Known and loved by millions, the 150-year-old tree was made famous around the world when it featured in Kevin Costner’s 1991 film “Robin Hood: Prince of Thieves.” The Sycamore Gap tree, as it was known because of its regal canopy framed between two hills, was a popular subject for landscape photographers and a great resting spot for walkers.

Now it is going to get a new lease of life — dozens of them, The AP reported.

The National Trust, a conservation charity that seeks to protect and open up historic places and green spaces to the general public, launched an initiative on Friday in which 49 saplings from the tree will be given to communities around the UK. Other saplings will be sent to the UK's 15 national parks and the local primary school.

The initiative, which also involves the local Northumberland National Park Authority and Historic England, the public organization that looks after England’s historic environment, is called “Trees of Hope” and aims to “create a new chapter in the life of this legendary tree.”

Each of the 49 saplings — one to represent each foot of the tree's height when it was felled — is expected to be 6 feet (1.8 meters) tall on delivery.

People from around the UK are invited to apply for a tree to plant in publicly accessible spaces which have emotional connections with people and communities.

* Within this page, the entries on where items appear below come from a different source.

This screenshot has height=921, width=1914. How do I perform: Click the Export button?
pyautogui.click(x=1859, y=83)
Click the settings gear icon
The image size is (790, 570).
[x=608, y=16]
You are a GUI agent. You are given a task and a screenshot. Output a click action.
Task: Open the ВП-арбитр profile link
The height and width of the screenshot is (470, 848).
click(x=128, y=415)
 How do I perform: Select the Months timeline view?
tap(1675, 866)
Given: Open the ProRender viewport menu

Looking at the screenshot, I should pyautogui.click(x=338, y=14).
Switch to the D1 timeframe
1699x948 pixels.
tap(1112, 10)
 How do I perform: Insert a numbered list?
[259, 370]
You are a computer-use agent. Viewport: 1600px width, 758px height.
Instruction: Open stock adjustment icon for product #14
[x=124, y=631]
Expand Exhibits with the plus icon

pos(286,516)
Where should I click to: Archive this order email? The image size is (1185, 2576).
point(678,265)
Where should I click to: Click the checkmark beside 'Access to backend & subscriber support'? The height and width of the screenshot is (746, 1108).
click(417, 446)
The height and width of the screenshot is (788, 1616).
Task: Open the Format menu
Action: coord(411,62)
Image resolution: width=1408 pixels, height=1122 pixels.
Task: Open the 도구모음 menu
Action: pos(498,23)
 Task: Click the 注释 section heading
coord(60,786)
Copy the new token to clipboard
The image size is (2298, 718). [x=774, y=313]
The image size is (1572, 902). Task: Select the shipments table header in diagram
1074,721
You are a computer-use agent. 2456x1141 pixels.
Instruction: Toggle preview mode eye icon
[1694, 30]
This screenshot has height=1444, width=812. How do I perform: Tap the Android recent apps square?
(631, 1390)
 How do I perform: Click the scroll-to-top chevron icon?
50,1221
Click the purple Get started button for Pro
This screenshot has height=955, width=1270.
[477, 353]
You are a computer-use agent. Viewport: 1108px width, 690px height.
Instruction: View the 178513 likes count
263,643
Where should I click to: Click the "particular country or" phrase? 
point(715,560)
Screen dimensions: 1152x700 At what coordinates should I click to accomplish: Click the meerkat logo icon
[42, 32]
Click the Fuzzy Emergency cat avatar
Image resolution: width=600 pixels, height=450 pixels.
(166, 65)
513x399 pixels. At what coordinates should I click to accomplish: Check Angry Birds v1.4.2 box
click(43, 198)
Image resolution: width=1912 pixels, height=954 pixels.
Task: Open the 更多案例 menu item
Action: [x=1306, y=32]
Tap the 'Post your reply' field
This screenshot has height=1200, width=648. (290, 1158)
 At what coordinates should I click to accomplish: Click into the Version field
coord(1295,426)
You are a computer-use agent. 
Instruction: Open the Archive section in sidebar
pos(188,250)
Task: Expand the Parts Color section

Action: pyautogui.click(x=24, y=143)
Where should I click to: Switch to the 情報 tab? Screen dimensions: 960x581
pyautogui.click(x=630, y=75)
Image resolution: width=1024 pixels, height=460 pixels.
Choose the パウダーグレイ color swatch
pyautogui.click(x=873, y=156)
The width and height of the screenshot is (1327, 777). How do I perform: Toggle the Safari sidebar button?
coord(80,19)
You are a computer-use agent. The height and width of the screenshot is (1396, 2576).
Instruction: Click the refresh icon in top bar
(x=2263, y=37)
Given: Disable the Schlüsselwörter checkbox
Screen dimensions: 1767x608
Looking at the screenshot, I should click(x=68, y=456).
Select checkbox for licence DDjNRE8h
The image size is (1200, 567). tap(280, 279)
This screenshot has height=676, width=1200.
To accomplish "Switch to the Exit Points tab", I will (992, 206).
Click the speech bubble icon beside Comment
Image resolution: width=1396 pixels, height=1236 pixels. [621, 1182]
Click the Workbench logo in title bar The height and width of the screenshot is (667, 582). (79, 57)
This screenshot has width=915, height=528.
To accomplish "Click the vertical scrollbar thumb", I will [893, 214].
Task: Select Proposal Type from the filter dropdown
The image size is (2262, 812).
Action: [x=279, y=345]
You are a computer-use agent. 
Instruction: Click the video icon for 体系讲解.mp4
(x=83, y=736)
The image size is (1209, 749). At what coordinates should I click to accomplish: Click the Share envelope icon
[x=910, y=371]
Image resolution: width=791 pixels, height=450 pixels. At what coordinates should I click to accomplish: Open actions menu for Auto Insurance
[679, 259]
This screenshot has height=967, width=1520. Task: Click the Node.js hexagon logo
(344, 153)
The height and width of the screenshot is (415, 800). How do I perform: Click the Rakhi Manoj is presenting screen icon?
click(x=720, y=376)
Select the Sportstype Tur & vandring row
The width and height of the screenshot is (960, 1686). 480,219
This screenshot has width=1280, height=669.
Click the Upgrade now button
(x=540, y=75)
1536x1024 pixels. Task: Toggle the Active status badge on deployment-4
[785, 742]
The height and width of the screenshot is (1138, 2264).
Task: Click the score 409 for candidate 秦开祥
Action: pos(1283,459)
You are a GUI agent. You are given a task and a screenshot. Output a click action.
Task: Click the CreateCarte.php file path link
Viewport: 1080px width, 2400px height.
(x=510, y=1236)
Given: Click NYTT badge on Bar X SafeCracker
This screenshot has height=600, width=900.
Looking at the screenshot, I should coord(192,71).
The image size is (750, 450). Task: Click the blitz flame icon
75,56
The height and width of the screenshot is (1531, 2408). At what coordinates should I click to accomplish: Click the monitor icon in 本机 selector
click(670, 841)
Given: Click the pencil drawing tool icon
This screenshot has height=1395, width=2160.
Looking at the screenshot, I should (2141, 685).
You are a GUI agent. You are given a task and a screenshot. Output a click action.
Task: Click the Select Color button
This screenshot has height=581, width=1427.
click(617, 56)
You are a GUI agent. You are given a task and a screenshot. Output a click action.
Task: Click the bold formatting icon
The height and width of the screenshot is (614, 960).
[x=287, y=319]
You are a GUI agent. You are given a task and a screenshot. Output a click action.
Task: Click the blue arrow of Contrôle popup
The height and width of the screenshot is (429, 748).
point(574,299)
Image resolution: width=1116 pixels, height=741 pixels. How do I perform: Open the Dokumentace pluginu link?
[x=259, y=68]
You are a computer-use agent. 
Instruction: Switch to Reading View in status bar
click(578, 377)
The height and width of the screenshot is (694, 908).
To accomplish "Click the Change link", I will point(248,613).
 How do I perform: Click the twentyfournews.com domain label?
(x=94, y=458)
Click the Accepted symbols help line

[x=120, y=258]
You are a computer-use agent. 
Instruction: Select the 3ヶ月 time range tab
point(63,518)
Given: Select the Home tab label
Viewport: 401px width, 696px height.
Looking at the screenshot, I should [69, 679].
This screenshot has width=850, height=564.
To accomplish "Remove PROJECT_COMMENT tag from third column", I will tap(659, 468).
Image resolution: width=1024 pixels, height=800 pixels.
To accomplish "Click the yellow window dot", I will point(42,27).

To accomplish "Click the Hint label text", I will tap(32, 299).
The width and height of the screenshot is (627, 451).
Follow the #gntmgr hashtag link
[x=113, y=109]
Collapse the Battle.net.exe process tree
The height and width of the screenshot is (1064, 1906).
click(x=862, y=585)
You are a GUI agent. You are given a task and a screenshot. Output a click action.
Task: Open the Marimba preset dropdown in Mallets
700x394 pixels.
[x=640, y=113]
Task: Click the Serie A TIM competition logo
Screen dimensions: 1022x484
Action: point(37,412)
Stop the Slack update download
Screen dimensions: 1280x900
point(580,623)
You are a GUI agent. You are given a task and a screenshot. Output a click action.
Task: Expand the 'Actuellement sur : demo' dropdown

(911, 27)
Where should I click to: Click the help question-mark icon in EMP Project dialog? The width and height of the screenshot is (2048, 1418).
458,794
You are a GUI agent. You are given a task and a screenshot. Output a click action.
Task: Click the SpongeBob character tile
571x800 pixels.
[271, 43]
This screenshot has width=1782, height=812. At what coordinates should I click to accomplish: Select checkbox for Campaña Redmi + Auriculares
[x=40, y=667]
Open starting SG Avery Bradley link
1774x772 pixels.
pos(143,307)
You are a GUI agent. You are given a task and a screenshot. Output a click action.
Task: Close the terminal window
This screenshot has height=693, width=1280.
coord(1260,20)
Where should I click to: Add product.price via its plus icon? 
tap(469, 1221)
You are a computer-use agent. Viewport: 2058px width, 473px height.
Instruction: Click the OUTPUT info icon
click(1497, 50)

Entries must be made by Oct. 25, with winners announced on Nov. 18.

“The last 12 months have been a real rollercoaster of emotions, from the hopelessness and grief we felt when we discovered that the tree had been illegally felled, to experiencing the stories shared with us about just what the tree meant to so many," said Andrew Poad, general manager for the National Trust’s Hadrian’s Wall properties.

Also on Friday, the Northumberland National Park Authority is marking the anniversary of the felling with the opening of the first phase of an exhibition, “Sycamore Gap: One Year On,” including the largest remaining section of the tree.

Two men — Daniel Graham and Adam Carruthers — have been charged with two counts over the felling of the tree. One count is for allegedly cutting down the tree and the second is for damage to the adjacent wall built by Emperor Hadrian in A.D. 122 to protect the northwest frontier of the Roman Empire. Prosecutors have calculated that the cost of the felling was around 620,000 pounds ($825,000).

Both have been released on bail ahead of their trial scheduled for early December.